Brief |
Go through the listing and pick out each line with the word "heading" in it.
◆ ◆ ◆ ◆ ◆ ◆ ◆
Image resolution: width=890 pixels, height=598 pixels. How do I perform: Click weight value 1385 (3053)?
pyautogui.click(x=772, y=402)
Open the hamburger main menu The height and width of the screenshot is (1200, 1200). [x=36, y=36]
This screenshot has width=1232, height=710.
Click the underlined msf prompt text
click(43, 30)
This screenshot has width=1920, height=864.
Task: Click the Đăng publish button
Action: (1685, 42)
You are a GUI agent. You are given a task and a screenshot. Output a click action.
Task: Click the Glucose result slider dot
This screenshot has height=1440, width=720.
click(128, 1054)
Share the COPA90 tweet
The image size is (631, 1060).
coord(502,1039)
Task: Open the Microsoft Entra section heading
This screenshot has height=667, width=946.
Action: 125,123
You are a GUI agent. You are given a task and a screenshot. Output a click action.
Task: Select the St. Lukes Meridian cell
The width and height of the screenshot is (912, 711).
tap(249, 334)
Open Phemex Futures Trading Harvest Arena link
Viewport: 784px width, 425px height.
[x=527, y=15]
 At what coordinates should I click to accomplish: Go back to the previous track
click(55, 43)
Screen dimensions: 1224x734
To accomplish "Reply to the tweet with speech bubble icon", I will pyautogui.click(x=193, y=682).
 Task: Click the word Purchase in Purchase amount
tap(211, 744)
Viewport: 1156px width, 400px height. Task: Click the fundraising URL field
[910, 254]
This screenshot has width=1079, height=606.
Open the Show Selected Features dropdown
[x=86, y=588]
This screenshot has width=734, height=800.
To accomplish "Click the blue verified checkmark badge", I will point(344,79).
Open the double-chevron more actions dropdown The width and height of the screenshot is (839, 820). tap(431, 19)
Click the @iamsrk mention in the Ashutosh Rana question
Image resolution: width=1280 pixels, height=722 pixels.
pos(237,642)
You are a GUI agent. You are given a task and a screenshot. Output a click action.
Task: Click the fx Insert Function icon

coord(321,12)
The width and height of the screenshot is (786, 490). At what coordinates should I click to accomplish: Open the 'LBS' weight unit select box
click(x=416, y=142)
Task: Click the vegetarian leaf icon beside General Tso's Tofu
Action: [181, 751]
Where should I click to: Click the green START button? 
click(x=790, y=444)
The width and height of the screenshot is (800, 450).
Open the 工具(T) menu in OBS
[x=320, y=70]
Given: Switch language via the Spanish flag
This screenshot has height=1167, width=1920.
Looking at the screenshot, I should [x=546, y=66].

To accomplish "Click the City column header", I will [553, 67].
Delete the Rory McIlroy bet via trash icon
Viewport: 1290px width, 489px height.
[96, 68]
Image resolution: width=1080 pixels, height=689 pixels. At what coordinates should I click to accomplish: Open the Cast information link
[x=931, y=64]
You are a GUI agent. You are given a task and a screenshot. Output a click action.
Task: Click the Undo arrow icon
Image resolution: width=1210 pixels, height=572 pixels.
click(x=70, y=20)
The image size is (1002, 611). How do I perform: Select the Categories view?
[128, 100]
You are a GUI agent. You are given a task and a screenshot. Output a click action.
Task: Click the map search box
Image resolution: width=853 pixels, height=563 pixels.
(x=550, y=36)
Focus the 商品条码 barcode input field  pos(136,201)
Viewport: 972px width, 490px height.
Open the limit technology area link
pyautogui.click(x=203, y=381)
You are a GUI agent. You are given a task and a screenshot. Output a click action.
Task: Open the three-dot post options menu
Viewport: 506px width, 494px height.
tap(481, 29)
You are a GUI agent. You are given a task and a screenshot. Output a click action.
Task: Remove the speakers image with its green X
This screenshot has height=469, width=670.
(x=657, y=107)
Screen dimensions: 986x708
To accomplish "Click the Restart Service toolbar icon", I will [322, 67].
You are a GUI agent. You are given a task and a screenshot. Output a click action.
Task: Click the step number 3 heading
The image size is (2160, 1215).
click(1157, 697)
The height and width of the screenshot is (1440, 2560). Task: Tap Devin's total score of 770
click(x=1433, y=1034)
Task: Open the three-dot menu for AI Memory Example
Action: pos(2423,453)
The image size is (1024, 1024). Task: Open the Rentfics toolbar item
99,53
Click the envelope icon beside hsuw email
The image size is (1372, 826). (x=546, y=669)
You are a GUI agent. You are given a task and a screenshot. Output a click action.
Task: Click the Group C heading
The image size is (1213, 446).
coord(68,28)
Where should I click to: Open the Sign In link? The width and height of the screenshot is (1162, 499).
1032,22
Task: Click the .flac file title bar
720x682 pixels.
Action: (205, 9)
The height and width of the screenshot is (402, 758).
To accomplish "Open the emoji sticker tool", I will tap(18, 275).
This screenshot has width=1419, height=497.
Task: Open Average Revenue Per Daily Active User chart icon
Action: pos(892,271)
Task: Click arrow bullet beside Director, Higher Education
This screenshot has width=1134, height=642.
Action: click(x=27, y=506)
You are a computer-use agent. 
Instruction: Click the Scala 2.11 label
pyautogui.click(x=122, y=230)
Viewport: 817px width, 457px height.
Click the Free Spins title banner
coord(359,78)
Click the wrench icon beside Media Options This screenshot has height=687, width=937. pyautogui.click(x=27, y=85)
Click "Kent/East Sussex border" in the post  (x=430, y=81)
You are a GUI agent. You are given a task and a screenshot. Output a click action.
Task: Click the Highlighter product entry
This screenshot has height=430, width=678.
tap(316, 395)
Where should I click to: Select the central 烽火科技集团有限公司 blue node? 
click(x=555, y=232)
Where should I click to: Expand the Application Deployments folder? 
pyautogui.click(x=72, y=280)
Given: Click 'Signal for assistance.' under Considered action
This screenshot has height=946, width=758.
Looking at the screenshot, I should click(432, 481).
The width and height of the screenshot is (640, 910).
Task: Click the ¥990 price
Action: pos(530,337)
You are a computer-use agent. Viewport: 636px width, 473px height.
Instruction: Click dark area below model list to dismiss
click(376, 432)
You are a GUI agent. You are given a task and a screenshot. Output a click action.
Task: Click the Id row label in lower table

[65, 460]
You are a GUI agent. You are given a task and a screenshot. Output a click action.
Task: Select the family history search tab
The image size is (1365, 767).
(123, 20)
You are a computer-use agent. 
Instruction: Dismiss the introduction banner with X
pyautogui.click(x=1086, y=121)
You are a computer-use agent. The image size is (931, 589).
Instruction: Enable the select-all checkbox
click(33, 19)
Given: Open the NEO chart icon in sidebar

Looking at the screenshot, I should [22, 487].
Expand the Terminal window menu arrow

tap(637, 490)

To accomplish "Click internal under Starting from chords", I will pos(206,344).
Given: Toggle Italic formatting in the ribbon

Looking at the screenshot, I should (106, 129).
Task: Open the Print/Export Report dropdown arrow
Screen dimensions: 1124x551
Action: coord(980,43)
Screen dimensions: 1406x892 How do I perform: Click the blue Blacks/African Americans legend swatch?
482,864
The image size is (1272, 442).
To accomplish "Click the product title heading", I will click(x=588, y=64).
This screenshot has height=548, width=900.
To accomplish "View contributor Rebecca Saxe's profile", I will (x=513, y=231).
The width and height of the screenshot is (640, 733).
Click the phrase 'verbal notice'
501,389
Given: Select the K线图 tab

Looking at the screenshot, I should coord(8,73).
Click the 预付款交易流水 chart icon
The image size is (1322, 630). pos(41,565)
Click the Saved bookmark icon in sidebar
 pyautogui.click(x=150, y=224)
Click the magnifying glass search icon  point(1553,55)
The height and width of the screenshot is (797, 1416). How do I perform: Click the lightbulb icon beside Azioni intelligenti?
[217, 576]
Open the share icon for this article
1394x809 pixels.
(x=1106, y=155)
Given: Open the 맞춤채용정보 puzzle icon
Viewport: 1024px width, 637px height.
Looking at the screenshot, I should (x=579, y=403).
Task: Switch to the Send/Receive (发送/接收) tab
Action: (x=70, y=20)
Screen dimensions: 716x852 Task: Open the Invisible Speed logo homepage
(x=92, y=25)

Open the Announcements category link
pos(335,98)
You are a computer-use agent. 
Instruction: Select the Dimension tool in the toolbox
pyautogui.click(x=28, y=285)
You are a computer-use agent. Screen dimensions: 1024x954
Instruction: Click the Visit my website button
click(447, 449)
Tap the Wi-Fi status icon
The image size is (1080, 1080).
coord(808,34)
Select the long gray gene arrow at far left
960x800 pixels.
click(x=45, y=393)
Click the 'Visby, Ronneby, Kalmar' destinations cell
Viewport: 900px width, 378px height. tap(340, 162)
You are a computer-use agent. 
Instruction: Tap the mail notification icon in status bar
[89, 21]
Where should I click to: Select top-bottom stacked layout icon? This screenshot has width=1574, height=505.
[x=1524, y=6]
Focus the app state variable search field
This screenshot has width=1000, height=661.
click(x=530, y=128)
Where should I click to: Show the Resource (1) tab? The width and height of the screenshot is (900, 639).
◆ ◆ ◆ ◆ ◆ ◆ ◆
Task solution |
Task: Open the Microsoft Entra section heading
Task: Click the step number 3 heading
Task: Click the Group C heading
To accomplish "Click the product title heading", I will click(x=588, y=64).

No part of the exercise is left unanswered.